**What is being asked**
Below are the records; give the number of lines in them that include the word "computer", and nothing more.

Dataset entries
:::

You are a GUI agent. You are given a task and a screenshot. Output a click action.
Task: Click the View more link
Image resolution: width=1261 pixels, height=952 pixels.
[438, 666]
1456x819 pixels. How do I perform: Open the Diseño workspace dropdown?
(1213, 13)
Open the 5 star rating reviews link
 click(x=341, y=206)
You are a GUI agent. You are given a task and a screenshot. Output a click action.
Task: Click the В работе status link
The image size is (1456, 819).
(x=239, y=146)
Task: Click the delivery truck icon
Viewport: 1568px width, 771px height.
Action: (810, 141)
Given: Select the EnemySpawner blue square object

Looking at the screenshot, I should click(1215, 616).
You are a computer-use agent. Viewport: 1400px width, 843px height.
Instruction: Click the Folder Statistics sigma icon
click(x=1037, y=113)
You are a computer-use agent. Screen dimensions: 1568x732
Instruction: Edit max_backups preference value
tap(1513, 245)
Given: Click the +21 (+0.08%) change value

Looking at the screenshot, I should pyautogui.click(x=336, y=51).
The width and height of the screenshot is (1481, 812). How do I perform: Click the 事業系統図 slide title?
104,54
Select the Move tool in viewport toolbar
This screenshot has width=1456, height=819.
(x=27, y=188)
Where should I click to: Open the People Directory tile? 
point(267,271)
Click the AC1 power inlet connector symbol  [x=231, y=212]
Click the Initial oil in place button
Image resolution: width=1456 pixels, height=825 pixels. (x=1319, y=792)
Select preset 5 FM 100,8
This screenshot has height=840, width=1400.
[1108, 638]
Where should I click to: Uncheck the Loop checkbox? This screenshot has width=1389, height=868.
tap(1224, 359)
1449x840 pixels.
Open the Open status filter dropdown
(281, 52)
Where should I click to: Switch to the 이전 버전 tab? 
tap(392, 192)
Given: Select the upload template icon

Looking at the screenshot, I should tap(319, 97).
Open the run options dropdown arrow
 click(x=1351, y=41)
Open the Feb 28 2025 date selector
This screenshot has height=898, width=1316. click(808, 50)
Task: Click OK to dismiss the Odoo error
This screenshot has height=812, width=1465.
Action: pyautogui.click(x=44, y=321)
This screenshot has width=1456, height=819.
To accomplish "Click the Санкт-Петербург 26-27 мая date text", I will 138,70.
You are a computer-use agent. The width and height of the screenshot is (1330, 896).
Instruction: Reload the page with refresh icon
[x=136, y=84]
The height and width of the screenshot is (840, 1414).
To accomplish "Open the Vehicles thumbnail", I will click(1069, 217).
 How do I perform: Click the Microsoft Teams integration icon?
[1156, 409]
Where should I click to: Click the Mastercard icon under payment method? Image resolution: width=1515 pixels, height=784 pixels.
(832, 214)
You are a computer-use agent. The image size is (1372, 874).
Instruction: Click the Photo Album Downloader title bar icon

:::

**Finished exercise**
4